• WORKING DATA
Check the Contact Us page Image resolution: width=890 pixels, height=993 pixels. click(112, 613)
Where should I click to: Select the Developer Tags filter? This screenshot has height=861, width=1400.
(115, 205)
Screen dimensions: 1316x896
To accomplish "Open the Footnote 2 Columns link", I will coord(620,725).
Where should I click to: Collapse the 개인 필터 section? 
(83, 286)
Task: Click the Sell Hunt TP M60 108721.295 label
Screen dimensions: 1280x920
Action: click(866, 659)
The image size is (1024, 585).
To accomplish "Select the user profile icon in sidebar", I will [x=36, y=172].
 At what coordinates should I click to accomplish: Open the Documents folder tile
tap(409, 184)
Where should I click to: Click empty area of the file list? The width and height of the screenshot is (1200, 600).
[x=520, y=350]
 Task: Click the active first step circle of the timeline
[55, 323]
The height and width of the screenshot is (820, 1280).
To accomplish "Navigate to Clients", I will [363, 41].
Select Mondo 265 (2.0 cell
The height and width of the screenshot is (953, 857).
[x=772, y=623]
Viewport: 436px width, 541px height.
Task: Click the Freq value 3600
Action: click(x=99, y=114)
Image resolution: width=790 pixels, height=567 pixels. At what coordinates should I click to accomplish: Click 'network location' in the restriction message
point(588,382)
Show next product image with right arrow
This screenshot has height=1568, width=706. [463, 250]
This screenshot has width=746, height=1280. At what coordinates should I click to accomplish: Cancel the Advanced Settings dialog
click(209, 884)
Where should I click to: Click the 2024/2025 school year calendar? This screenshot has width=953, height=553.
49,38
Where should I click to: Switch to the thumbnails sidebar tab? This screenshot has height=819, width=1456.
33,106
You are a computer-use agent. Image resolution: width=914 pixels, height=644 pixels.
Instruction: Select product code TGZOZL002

• EXERCISE DETAILS
Quote the part of the items that opens with the line containing "Task: Click the Sell" and closes with the line containing "This screenshot has height=1568, width=706.", keeping both of those lines.

• SOLUTION TO THE PROBLEM
Task: Click the Sell Hunt TP M60 108721.295 label
Screen dimensions: 1280x920
Action: click(866, 659)
The image size is (1024, 585).
To accomplish "Select the user profile icon in sidebar", I will [x=36, y=172].
 At what coordinates should I click to accomplish: Open the Documents folder tile
tap(409, 184)
Where should I click to: Click empty area of the file list? The width and height of the screenshot is (1200, 600).
[x=520, y=350]
 Task: Click the active first step circle of the timeline
[55, 323]
The height and width of the screenshot is (820, 1280).
To accomplish "Navigate to Clients", I will [363, 41].
Select Mondo 265 (2.0 cell
The height and width of the screenshot is (953, 857).
[x=772, y=623]
Viewport: 436px width, 541px height.
Task: Click the Freq value 3600
Action: click(x=99, y=114)
Image resolution: width=790 pixels, height=567 pixels. At what coordinates should I click to accomplish: Click 'network location' in the restriction message
point(588,382)
Show next product image with right arrow
This screenshot has height=1568, width=706. [463, 250]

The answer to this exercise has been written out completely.